Here, the decoder function is denoted as \(f\), and the state-reward matrix is indicated as \(\prod\). Then, the reward matrix is pointed as \(Z\).

Comparison

Here, the rewards obtained during the new state estimation of the agents are contrasted with the historical rewards in the previous stage.

Post-processing

Here, the shell availability’s perceived risk is estimated in Eq. (27).

$$c = 1 - \alpha /M$$
(27)

Solitary search operator

This phase is only utilized for those search members with the successful label. The solitary search member is formulated in Eq. (28).

$$\mathop S\limits^{ \to }_{m} \left( {i + 1} \right) = \frac{1}{G}\sum\limits_{g = 1}^{G} {\left( {\mathop S\limits^{ \to }_{g}{\prime} \left( i \right) + \gamma_{g} \left| {\delta_{1} \mathop S\limits^{ \to }_{g}{\prime} \left( i \right) - \mathop S\limits^{ \to }_{n} \left( i \right)} \right|} \right)}$$
(28)

In this, the variables \(\mathop S\limits^{ \to }_{m} \left( {i + 1} \right)\,\,\,\,\,and\,\,\,\,\,\mathop S\limits^{ \to }_{m} \left( i \right)\) denote the successful search member in two simultaneous executions. The elitism integer’s \(G\) perceived place is denoted as \(\mathop S\limits^{ \to }_{g}{\prime} \left( i \right)\). In order to estimate \(\mathop S\limits^{ \to }_{g}{\prime} \left( i \right)\), Eq. (29) is employed.
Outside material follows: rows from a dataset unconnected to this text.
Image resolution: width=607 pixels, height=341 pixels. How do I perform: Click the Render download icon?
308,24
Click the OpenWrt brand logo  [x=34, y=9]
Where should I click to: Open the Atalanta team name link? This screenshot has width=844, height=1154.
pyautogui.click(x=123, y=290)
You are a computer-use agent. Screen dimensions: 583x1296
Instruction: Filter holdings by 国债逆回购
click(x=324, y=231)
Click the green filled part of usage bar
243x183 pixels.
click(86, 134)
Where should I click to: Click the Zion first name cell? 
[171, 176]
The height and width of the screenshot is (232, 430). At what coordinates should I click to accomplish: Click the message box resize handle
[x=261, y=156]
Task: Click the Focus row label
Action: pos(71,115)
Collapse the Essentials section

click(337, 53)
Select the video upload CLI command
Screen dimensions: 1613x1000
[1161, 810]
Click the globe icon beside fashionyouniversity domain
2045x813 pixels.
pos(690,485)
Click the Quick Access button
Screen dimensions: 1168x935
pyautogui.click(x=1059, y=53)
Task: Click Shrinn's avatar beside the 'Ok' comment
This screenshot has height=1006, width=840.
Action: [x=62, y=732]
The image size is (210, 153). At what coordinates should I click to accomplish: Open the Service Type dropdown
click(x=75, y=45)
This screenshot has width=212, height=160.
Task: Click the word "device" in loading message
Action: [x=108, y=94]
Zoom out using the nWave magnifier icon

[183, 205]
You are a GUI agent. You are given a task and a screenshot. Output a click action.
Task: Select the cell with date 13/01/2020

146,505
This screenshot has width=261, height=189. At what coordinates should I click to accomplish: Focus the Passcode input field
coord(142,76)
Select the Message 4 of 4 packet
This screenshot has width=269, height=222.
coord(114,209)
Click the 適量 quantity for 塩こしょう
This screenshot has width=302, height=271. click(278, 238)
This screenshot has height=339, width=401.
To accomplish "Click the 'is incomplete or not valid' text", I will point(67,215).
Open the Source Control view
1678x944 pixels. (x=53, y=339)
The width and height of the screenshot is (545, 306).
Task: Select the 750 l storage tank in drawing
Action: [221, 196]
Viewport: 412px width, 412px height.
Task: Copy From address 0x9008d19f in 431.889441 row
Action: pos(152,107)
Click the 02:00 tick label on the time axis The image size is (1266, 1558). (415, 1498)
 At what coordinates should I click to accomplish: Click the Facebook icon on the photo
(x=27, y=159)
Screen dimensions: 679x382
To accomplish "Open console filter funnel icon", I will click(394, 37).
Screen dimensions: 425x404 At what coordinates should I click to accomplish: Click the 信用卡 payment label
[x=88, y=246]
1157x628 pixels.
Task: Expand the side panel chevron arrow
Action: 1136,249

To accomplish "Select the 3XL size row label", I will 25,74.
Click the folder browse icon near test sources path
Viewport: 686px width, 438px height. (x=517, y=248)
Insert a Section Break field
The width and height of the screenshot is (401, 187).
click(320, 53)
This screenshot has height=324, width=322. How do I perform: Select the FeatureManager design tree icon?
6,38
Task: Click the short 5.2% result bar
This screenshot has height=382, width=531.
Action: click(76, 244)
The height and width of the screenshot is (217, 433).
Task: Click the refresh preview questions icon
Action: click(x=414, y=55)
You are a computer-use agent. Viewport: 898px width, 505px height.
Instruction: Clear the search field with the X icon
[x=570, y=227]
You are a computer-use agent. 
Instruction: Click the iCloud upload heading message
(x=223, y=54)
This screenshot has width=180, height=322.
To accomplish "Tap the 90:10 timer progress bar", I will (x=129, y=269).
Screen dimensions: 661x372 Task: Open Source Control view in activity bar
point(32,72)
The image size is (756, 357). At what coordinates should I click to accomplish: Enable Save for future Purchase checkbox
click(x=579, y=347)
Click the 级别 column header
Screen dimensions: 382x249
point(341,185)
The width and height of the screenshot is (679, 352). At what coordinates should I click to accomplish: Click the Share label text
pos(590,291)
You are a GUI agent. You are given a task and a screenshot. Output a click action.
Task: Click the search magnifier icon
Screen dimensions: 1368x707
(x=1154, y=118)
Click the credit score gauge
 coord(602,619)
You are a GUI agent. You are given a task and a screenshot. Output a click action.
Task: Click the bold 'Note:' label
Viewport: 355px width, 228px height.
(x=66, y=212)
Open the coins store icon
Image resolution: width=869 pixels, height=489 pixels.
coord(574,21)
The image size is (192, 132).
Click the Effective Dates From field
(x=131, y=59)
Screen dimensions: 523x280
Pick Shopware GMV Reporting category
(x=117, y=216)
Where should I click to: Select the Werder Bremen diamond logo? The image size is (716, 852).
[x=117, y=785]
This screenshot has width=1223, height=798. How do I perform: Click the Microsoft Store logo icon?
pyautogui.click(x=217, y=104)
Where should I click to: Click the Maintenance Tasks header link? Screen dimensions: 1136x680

$$\mathop S\limits^{ \to }_{g}{\prime} \left( i \right) = \vec{S}_{g} \left( i \right) + \beta \left| {A_{g} \left( i \right)L_{1 \times X} ,1 \le g \le G} \right.$$
(29)

Here, the utmost distance is denoted as \(A_{g} \left( i \right)\). The arbitrary integer is specified as \(\beta\) with the limit [− 1, 1]. Furthermore, the unit matrix is indicated as \(L_{1 \times X}\).

The utmost travelable length of the molecule in every direction is estimated in Eq. (30).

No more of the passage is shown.